The peer-review proposal is a nice bit of idealism, but it doesn't square with the reality of journalism as I know it. In 25 years as a reporter, I've seen no quacks among my peers and few incompetents. Most of those were weeded out quickly by newspaper management. These days the job market is flooded with eager applicants; there's no reason to keep a bad reporter on staff.

I have, however, seen some big egos, immature or inexperienced people, good reporters who made bad judgment calls, and good investigative journalism that unavoidably hurt someone. Do all these call for peer intervention and discipline? If so, the tribunal would be extremely busy.

Legal remedies already exist in cases of serious journalistic misconduct, and the Minnesota News Council, for all its lack of enforcement power, has served as a strong moral authority. Frankly, I'd rather see reporters put their energy into strengthening this valuable institution and giving it a higher profile than divert resources into a disciplinary scheme with so many problems.

What problems? Where do I start?

Reporters aren't lawyers, and a system tailored to lawyers won't transplant well into the news business.

Reporters aren't licensed and can't be "disbarred." To do so would create a slew of First Amendment problems. And if a panel couldn't boot them out of the profession, would its authority be any greater than that of a news council now?

There are other important differences. Lawyers have to go to law school, pass a bar exam, follow court rules and accept a legal duty to represent their clients. Reporting has no such clear-cut structure on which to base standards.

Reporters don't represent clients, so to whom should they be held accountable if a dispute arises? Readers? Sources? The People? The Truth? The employer?

Finally, compared with lawyers, reporters are a skimpy source of dues to support peer review.

The backlog of cases before the disciplinary panel would soon rival that of the courts.
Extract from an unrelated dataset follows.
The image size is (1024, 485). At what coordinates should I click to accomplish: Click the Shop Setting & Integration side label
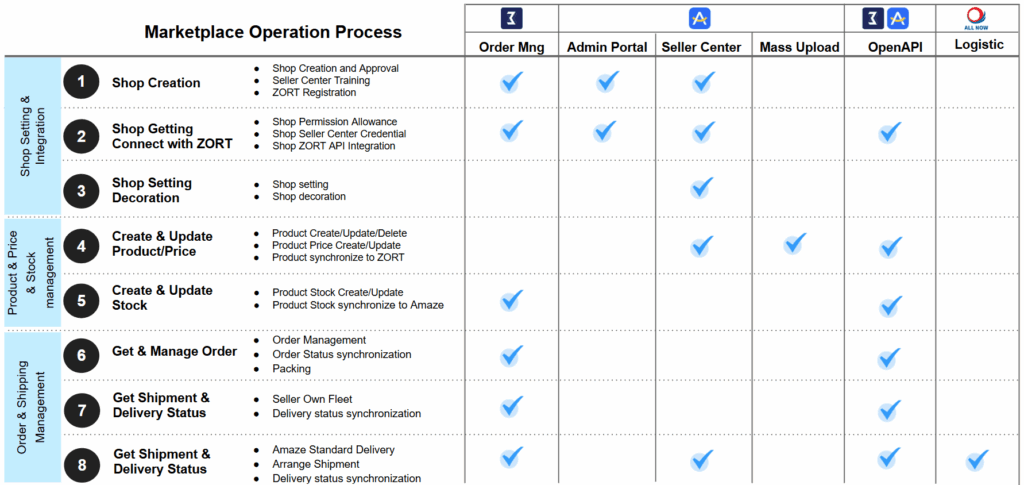tap(32, 136)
Anyone upset with a reporter's work, justifiably or not, could haul him before his peers. We hear often enough from people angry because we didn't call it the way they saw it. If the stakes went up, I think most of us would find ourselves in the dock sooner or later.
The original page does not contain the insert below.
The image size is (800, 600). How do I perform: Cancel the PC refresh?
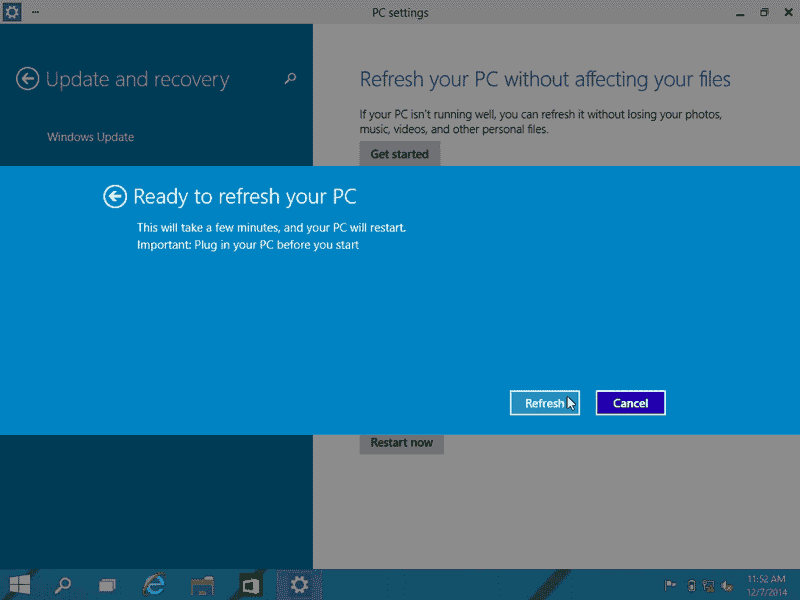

Yes, our peers might dismiss the case, but meanwhile we'd spend hours or days assembling a defense. The hassle might make a prudent reporter think twice before venturing again into controversial news territory.

Unions would object.

Both daily newspapers are unionized, and their contracts spell out the causes for which a reporter can be fired or disciplined. The Newspaper Guild, for which I serve as a unit officer in St. Paul, would view third-party discipline as an illegal infringement upon our contract, executive secretary Bernie Lunzer says.
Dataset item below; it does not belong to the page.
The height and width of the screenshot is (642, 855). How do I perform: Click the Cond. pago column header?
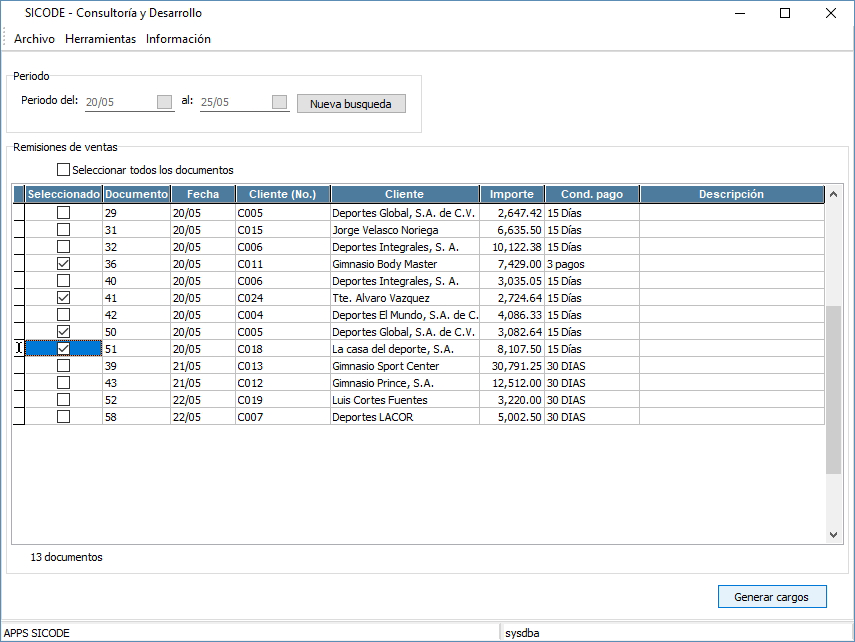coord(591,194)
Reporters would take the rap even if others contributed to the problem.

Editors should share blame for a bad story - especially when they're responsible for a questionable assignment or a "get the story at all costs" atmosphere. More routinely, editors help shape stories and control the time and space the reporter has to do the job. What's more, reporters increasingly are producing stories in teams with fellow reporters, editors, and sometimes library researchers, graphics people and others.

Reporters' peers are also their competitors. Even if panelists swear an oath of neutrality, some reporters might suspect an ulterior motive for any discipline meted out.

So is there any way to hold reporters accountable? Yes - the job of discipline belongs to our employers. People who think a reporter has done them wrong should complain to her boss. Editors do pay attention to patterns of complaints. I've seen problem reporters reassigned or encouraged to leave.

Meanwhile, media organizations should make it easier for citizens to complain by designating ombudsmen or "public editors." And the Minnesota News Council needs to mobilize peer pressure among media executives to police themselves and support the Council's work.

In the end, maybe there's one good thing to be said about peer review. Journalists do need to sit down and talk about improving the profession. Maybe the idea of peer discipline is just wild enough to inspire us to come up with something better.